In the not-so-distant future, AI came, then went down in a mysterious apocalyptic event, and a new post-AI world emerged. CPU’s are outlawed, and only simple automatons are legal.
Vera is a rooky special agent from the city, sent to the small town of Nordsund to investigate a murder. Vera has been augmented, not with clunky things like mechanical appendages, but with a substance called Blue. It gives her special powers that help with her work.
One murder had turned into two murders just as she arrives, and her investigation quickly becomes more complicated. As the story progresses she is sucked into the battle between AI worshipers and the forces opposing it.
Vera is the main character. She’s recently lost her boyfriend Alex and is still processing his death. It doesn’t become quite clear what happened to him, unfortunately. During the game you get to explore Vera’s character and her views on AI. The game walks a clever line between making the player choose, and telling a story.
The town of Nordsund is small, but you get to interact with a number of its residents. You report to Stina Rooth, a retired colleague who is now a councilwoman in the town. Your second main set of contacts are the police force of the town, through Constable Gabriel and his uncle, Commissioner Kurt Andersson.

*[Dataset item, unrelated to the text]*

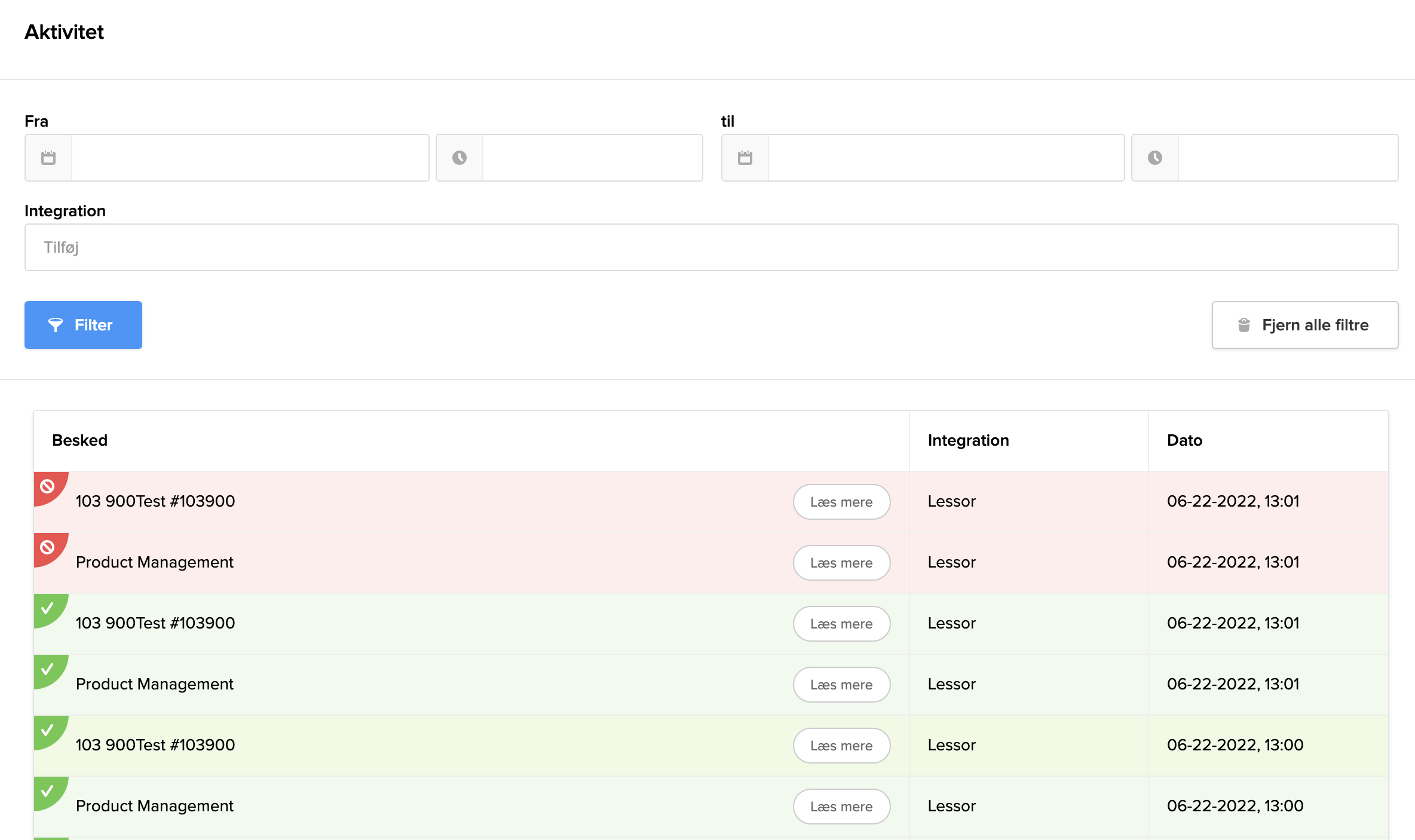Click Fjern alle filtre button
The height and width of the screenshot is (840, 1415).
pyautogui.click(x=1305, y=325)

Then there are the doctor/mortician Dr. Persson, and the owner of Valter’s Robotics, Valter. All in all, the town is very believable. One of the things that make or break a point-and-click adventure is how ‘real’ the characters feel. And Whispers of a Machine does a good job at this, as did Kathy Rain.

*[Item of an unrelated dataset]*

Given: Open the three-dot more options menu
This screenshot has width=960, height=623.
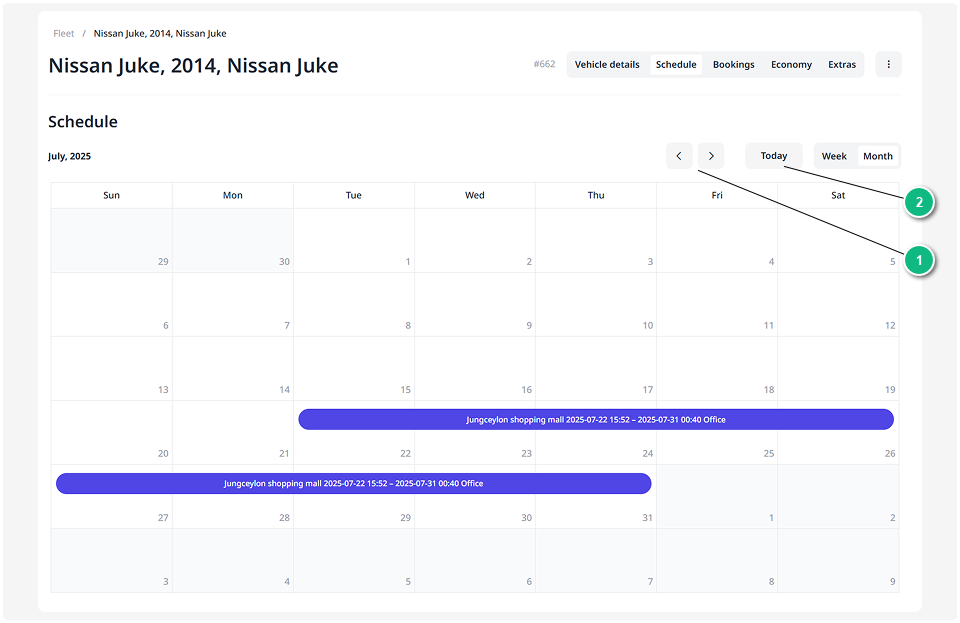Looking at the screenshot, I should pyautogui.click(x=888, y=65).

The point-and-click interface has not changed significantly in thirty years. You have a view of the world and your character, and you click locations of interest in that view. At the bottom (or top) of the screen is a bar with your inventory and other types of commands.
In the case of Whispers of a Machine, they added your augments as a mechanic. You start out with three augments: a scanner, super-strength, and a biosign monitor. These three integrate into various puzzles. During the game, you gain more augments. What augments you get depends on your personality, and you determine your personality by choosing different answers in conversations. It’s quite a clever mechanic and adds flavor to the game.

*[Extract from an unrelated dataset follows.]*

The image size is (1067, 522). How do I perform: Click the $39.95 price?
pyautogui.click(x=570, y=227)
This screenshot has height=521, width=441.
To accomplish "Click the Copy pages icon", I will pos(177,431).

All in all, the game is fun to play, and the detective story is engaging. But, like with Kathy Rain, the ending is anti-climactic. I won’t spoil the game, but the story throws up a very lofty ‘big idea’ about AI’s and their dangers, but that doesn’t go anywhere. Why humanity destroyed AI doesn’t become clear either. The motivations of the murderer, and the link to the rest of the story also felt unsatisfying. And finally, the trauma of Vera’s boyfriend Alex which is supposedly driving the character arc can’t really carry the story’s weight.
In short: this is a fun game, but the ending was unsatisfying.